X-rays may appear unremarkable in cases of disc injury and / or nerve compression, especially in younger dogs.
Computed Tomography (CT)
CT scans are similar to x-rays in that they primarily assess bones. CT’s however, assess bones in 3-D with more detail than x-rays. This means they’re better able to identify small fractures and bony lesions. Like x-rays, CT scans are not as good at assessing soft tissues, so while they may be able to give a 3-D representation of space, they can’t diagnose the extent of disc degeneration or disc injury.
Magnetic Resonance Imaging (MRI)
MRI, in contrast to x-rays and CT scans, provides excellent soft tissue detail. This includes detail of the disc, the spinal cord, and the nerves as they exit the spinal cord. MRI is currently the modality of choice for diagnosing disc degeneration, disc injuries, and nerve compression.
An MRI is Expensive and My Dog Isn’t That Bad?
It’s important to remember that your dog is an athlete and there’s a reason their performance has dropped, even if it’s very subtle. If your dog is not responding to conservative care (e.g. manual therapy, acupuncture, laser therapy, medications etc), or the issue keeps recurring, then an MRI must be considered to confirm whether there is a discogenic cause. With a diagnosis, a treatment / management plan can be developed.
The Risk of Continuing to Train & Compete Without a Diagnosis
If your dog is not responding to conservative therapy with a complete resolution of symptoms, then it’s imperative that you do everything you can to determine an accurate diagnosis. If you haven’t already, this means obtaining scans (including an MRI if disc injury or nerve compression are suspected) to determine the cause of the altered performance.
If a disc prolapse progresses in size and compresses the spinal cord or nerves more, then it can be catastrophic for your dog. Not only will your dog be unable to compete in agility, but they may have significant pain and rear leg lameness.
I know it may not be easy to hear but your dog is an athlete. The demands placed on their bodies far exceed that of a normal dog, and every precaution needs to be taken to make sure they are safe to continue training and competing.
In simple cases like mechanical low back pain the condition may be self-limiting, with conservative treatment also very effective at helping to achieve a complete resolution and return to pre-injury performance.
If an MRI demonstrates disc changes then treatment will depend on the extent of the presentation (signs and symptoms as well as degree of disc changes).
- In more serious cases surgery may be considered and / or retirement from agility sports.
- In less severe cases conservative treatment (e.g. manual therapy, acupuncture, laser therapy, medications etc) may continue with a rehabilitation program focusing on core strength. Rest will also be important part of any rehabilitation program.

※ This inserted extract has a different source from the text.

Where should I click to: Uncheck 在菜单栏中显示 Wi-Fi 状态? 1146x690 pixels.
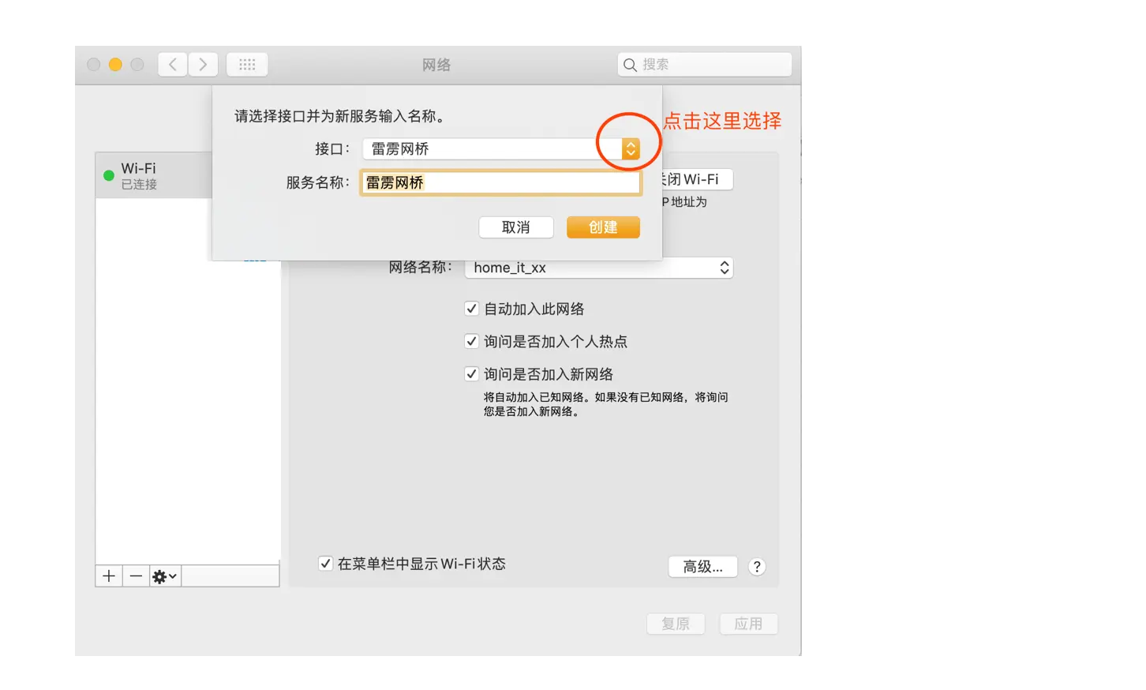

Agility places a lot of stress on the low back. The stronger the core muscles are, the better they’re able to protect the low back from the forces placed on it. This includes protection during the slips and twists, as well as the more normal changes in direction, jumping, and stopping / starting.
If you would like more information on the treatment of low back injuries in agility dogs please click here.
Low back pain and sciatica are common causes of decreased performance in agility dogs. If the physical examination and scans have excluded orthopedic conditions in the rear legs then a spinal cause must be considered.
X-rays and CT scans are excellent at demonstrating bony changes in the spine, however they are not the scan of choice for imaging the soft tissues of the low back. An MRI is the diagnostic modality of choice in the diagnosis of disc injury with, or with out, nerve compression.